Will this peace abide with you only when you are yet to experience a so-called major crisis? Absolutely not! What has been promised is a life-long fruit that will outlast your lifetime. God says in Isaiah 54:10 that “Though the mountains be shaken and the hills be removed, yet my unfailing love for you will not be shaken nor my covenant of peace be removed.” There we have a rock-solid promise of peace that can see us through the most devastating of crises. That is one of the ways in which this peace is “not as the world gives”, it is long-lasting, founded on the sure promise of God.


“Do not let your hearts be troubled.” – Jn. 14:1, 27

At least three times in John 14 alone, Jesus counsels His disciples to not let their hearts be troubled. That instruction presupposes that while Jesus is our peace, having reconciled us to God and shared with us His own peace, and in spite of the deep work of the Spirit within, there is an attempt by the enemy to invade our peace. “Do not” is a call to arms to stop that invasion from happening.

The primal assault weapon is the temptation to sin. It worked so potently in stealing the peace that Adam and his wife enjoyed in themselves and with God. The Lord said in Isaiah 48:18 that “If only you had paid attention to my commands, your peace would have been like a river.” It is that promised peace, which obedience causes to abound and flow like a river, that the lure to disobey purposes to rob you of. Maintain your peace by fighting temptation. “But if anyone does sin, we have an advocate with the Father – Jesus Christ, the Righteous One” (1Jn. 2:11). He is our peace. “Great peace have they who love (His) law”, therefore, make every effort to be found at peace with him.

While you fight to not let your heart be troubled, “Let the peace of Christ rule in your hearts, since as members of one body you were called to peace” (Col. 3:15). “Let” is a verb that means to permit to enter. Give permission to the peace of Christ to dwell in your heart. Do this by dwelling on the glories that are yours in Christ, including His peace.

Eliphaz said to Job: “Submit to God and be at peace with Him” (Job 22:21). That message is still very apt today. Much of the pain we bear comes from our failure to submit to God. This is broader than our default understanding of sin. Jesus, even though He was a son, learned obedience. You too, as a child of God, you need to learn submission to the will of the Father. It will keep your peace intact.
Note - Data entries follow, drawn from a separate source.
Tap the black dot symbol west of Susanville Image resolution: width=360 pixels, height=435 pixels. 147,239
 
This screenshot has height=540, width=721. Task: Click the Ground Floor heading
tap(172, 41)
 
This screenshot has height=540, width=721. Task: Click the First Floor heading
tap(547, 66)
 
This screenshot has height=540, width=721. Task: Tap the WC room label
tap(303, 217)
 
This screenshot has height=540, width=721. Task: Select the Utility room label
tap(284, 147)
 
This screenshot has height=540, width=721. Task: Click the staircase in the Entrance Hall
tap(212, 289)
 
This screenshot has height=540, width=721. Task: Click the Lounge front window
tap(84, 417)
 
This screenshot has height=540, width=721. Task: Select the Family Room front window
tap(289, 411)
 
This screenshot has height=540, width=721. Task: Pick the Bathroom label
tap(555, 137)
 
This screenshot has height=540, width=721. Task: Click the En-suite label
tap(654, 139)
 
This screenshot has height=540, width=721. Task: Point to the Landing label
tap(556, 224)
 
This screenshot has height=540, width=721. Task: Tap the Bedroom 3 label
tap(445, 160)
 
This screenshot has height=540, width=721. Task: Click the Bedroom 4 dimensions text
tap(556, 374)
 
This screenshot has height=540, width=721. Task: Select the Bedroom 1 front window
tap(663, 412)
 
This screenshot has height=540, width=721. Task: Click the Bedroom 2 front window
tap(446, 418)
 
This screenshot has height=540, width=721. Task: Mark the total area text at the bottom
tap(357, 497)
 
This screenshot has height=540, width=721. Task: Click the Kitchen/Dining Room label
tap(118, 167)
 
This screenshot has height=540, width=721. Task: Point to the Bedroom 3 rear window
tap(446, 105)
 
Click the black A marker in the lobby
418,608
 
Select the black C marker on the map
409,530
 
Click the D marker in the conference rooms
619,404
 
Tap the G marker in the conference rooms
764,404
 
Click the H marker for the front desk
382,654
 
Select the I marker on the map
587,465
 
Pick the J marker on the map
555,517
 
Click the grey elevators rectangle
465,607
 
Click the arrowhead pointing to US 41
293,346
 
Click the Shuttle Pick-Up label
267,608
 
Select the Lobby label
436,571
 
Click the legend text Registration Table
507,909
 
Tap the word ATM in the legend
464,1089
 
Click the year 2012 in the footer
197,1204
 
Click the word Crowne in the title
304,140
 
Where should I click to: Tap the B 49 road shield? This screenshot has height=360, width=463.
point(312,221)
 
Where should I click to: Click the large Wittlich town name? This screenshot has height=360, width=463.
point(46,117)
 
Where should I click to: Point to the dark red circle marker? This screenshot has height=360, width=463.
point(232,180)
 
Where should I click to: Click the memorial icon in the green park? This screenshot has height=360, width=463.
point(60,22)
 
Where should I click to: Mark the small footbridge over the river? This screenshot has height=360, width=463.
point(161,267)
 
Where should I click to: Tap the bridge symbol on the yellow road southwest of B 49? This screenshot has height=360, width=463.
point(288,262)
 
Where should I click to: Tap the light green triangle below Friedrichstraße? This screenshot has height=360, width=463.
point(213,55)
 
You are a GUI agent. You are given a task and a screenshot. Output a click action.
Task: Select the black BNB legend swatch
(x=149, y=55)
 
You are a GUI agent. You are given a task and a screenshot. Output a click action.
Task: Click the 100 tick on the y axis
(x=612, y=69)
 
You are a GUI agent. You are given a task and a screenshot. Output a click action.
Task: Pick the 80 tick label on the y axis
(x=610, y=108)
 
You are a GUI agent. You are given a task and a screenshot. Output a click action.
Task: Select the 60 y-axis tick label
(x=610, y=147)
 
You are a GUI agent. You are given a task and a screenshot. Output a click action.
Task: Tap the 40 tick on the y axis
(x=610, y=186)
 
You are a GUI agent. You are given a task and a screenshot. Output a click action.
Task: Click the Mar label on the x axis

Because we are flawed as humans, our relationships will throw up tensions every now and then. For many the theft of their peace has come from their relationships, especially marriage. The word of God covers this too. Let the peace of Christ dwell in your heart. Learn to forgive as Christ forgave you. Settle matters quickly so they don’t linger and rob you of your peace. “Seek peace and pursue it” (1Pet. 3:11). “Make every effort to do what leads to peace” (Rom. 14: 19). And “If it is possible, as far as it depends on you, live at peace with everyone” (Rom. 12:18). Let every crisis be an opportunity for you to allow the river of peace welling up within you to flow into your relationships.

Part of our human experience here is that there will be billows, waves and storms. These troubles will aim at the peace you have received. In Philippians 4:7-8, Paul admonishes that you be not anxious about anything, but pray about everything. The result, he says, will be that “God’s peace [shall be yours, that tranquil state of a soul assured of its salvation through Christ, and so fearing nothing from God and being content with its own earthly lot of whatever sort that is, that peace] which transcends all understanding shall garrison and mount guard over your hearts and minds in Christ Jesus” (AMPC).

Finally, “May the God of hope fill you with all joy and peace as you trust Him, so that you may overflow with hope by the power of the Holy Spirit.”